Cabei Plots Costar Bond Return
Central American development bank Cabei is planning a 5-year bond issuance in the Costa Rican domestic market, treasurer Felix Magana tells LatinFinance. The issue should be for CRC35bn ($70m) and take place in the first week of September. Citi is managing the sale, which follows February and June placements in that market that totaled CRC26bn. Magana also says the bank will look to place again in Taiwan and Colombia, markets where Cabei has already issued this year, as it continues to diversify funding sources. The multilateral is also considering USD issuance, its first in that market since 2005.
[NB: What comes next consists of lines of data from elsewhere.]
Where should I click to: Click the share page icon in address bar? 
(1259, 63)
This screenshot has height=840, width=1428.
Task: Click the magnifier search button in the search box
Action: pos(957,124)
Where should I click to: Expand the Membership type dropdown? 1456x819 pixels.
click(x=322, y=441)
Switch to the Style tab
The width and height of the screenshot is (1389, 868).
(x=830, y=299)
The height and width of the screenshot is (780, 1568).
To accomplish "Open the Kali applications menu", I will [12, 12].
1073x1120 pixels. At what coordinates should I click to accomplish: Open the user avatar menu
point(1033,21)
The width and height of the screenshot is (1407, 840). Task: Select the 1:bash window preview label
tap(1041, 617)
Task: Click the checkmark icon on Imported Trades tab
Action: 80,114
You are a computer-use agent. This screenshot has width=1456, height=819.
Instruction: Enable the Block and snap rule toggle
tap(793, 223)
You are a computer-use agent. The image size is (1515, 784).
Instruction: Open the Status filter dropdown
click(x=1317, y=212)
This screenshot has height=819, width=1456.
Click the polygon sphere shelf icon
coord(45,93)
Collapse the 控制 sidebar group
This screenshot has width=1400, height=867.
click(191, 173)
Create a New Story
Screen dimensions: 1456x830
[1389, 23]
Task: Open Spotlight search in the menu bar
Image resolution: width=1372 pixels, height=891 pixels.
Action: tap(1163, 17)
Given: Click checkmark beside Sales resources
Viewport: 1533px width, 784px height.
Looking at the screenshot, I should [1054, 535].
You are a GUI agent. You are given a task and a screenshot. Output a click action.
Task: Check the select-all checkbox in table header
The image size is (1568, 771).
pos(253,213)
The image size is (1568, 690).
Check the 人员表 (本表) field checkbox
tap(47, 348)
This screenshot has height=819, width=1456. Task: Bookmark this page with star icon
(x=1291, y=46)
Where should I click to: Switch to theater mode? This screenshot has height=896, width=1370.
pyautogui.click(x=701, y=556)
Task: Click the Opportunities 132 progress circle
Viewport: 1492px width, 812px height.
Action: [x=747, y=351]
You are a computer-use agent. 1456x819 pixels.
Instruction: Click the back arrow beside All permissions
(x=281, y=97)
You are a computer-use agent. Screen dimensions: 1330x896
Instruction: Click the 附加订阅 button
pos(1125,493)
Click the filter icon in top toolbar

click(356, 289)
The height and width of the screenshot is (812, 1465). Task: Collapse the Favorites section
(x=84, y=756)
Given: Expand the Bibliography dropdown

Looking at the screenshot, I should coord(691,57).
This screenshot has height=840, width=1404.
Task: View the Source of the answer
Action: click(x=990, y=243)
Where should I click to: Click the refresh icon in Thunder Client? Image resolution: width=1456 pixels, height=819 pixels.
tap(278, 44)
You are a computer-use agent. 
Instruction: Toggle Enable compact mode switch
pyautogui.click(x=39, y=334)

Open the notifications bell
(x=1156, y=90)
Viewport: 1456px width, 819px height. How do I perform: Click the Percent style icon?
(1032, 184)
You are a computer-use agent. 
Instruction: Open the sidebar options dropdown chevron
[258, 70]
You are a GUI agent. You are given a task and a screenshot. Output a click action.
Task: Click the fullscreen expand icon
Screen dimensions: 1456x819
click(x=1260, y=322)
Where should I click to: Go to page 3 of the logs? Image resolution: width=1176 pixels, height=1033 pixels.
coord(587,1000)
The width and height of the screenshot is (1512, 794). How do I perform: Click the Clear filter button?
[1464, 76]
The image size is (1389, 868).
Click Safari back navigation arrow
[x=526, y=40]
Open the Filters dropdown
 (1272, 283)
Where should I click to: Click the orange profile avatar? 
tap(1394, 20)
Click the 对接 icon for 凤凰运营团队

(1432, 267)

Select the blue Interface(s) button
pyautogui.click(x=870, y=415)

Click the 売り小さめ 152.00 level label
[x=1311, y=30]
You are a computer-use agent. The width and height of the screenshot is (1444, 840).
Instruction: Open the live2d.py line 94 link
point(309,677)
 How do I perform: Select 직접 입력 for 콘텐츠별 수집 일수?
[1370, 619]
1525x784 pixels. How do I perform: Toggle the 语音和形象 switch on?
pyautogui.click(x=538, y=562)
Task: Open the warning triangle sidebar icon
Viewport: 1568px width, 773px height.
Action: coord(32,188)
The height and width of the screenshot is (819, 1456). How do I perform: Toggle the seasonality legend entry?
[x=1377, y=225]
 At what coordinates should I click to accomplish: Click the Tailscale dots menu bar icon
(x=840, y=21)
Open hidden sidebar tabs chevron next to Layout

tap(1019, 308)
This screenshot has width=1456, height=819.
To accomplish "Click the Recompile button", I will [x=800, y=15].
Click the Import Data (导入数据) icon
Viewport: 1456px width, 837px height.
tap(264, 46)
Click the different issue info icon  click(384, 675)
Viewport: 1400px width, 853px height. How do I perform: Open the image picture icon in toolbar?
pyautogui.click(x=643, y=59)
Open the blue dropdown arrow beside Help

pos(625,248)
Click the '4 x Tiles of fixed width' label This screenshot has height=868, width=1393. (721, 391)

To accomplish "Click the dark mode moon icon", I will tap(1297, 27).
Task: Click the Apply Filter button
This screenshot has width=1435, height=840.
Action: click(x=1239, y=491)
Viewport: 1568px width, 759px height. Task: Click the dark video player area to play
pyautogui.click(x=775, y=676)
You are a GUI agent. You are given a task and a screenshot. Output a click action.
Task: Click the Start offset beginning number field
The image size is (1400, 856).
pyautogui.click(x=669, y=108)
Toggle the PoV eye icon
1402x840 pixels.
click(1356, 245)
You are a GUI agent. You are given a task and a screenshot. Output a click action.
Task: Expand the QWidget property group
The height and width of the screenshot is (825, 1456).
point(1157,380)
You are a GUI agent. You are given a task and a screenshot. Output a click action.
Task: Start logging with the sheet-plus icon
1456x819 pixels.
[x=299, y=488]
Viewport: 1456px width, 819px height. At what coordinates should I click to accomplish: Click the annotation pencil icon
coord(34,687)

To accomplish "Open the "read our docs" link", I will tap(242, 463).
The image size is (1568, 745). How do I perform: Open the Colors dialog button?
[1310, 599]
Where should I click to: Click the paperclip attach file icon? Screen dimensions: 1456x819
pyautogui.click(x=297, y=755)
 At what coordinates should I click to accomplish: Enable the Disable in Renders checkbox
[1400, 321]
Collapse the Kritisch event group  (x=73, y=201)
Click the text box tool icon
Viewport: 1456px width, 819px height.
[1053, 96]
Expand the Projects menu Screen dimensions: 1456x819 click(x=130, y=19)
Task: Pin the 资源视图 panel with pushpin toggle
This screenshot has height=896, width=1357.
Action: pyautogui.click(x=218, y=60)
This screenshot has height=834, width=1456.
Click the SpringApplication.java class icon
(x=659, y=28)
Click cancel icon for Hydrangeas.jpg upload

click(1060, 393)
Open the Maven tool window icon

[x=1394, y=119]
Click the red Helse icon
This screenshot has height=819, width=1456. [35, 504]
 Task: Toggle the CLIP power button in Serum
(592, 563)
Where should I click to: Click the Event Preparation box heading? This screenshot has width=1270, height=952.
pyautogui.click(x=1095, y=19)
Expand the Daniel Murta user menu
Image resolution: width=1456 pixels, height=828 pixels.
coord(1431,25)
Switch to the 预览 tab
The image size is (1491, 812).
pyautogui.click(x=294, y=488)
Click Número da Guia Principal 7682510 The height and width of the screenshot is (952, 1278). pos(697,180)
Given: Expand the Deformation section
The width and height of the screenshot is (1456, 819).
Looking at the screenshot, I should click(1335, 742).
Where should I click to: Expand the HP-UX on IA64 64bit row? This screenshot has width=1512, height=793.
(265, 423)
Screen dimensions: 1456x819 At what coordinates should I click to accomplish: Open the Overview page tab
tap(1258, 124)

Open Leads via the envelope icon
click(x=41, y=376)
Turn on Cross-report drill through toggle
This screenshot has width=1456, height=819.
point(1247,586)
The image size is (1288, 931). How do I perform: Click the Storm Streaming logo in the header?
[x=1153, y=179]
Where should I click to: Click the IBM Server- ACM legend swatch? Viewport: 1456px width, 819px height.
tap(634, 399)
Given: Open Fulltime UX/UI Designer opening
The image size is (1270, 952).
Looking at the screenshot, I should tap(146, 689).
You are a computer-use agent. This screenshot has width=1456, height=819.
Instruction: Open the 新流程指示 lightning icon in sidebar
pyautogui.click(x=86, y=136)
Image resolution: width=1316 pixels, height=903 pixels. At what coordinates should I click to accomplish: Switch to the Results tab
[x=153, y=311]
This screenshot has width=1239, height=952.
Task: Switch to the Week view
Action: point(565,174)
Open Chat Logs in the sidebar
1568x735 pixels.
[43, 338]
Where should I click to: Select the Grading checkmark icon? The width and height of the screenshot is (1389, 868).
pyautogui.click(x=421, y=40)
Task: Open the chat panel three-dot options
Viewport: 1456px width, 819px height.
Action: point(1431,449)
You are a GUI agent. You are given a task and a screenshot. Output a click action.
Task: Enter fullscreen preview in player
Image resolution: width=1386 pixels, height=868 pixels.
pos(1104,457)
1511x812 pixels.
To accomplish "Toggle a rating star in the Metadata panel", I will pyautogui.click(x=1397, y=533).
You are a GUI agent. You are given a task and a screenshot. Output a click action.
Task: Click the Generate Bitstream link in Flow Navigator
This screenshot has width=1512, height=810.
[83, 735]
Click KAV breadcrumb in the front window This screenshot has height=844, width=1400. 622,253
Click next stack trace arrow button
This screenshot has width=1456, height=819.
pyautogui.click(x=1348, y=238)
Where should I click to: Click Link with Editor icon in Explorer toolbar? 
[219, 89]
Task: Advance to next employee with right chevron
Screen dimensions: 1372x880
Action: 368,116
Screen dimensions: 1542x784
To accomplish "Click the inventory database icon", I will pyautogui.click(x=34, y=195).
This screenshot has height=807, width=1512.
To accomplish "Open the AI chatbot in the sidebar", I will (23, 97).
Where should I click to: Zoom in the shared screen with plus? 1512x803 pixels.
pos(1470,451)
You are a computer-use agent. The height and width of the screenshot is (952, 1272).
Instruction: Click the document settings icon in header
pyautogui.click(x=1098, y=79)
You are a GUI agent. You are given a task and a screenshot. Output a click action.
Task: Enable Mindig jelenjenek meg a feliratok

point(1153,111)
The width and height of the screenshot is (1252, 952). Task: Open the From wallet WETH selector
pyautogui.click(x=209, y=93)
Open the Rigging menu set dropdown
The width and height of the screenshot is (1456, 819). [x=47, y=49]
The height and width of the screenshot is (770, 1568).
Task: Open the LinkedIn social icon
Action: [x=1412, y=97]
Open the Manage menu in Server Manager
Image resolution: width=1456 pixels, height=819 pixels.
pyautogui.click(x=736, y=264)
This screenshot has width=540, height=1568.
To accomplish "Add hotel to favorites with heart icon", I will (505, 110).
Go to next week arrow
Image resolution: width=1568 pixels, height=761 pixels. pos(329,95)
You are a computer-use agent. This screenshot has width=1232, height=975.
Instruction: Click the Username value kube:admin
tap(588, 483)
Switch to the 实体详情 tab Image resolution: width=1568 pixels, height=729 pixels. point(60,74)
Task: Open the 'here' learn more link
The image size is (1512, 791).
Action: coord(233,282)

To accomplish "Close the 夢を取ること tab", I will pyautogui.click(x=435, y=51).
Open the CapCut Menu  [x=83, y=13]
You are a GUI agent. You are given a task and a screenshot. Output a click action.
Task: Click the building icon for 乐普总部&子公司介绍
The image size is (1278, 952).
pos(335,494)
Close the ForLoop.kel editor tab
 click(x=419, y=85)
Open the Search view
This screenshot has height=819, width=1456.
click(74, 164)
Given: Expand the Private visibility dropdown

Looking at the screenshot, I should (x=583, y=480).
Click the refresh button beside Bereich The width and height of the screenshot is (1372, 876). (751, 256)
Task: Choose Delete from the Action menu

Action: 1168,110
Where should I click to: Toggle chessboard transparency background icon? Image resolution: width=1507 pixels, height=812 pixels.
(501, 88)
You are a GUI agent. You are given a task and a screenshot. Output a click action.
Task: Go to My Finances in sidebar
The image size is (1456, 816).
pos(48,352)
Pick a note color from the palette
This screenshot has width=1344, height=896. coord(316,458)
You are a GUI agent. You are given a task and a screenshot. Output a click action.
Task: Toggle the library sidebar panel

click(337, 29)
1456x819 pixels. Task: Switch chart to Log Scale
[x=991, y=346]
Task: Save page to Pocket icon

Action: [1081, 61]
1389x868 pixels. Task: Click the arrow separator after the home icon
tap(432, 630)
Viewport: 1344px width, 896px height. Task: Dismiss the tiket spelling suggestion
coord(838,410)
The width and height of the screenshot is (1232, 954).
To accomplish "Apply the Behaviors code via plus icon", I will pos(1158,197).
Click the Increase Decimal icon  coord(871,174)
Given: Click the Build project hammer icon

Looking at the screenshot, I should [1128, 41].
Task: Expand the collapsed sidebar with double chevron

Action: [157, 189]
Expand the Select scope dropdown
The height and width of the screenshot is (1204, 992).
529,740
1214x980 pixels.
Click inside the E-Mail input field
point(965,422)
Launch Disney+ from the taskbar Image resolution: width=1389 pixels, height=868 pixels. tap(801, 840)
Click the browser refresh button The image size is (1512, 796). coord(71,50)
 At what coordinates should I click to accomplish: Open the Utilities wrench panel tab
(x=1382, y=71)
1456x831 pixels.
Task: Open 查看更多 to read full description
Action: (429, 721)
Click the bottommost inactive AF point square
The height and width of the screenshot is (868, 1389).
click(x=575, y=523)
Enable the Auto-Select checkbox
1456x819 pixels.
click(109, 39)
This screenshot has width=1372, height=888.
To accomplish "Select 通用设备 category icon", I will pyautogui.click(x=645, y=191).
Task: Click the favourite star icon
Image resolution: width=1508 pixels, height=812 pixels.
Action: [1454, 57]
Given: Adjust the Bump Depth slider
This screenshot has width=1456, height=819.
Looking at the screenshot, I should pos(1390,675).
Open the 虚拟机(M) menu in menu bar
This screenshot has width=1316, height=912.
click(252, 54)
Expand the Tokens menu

S&P Upbeat on CAF Capital Increase
S&P has revised CAF’s outlook to stable from negative after the lender’s shareholders approved a $2.5bn capital increase for 2010-2017. S&P also affirms CAF’s A+ rating. “Despite economic pressures in Latin America and higher risk embedded in CAF’s credit portfolio, this approved capital increase underscores CAF’s high franchise value as a countercyclical lender to the region,” says credit analyst Lisa Schineller. The capital increase is in addition to $1.5bn in already-scheduled paid-in capital contributions by Argentina, Brazil, Panama, Paraguay, and Uruguay, slated to be completed by 2014.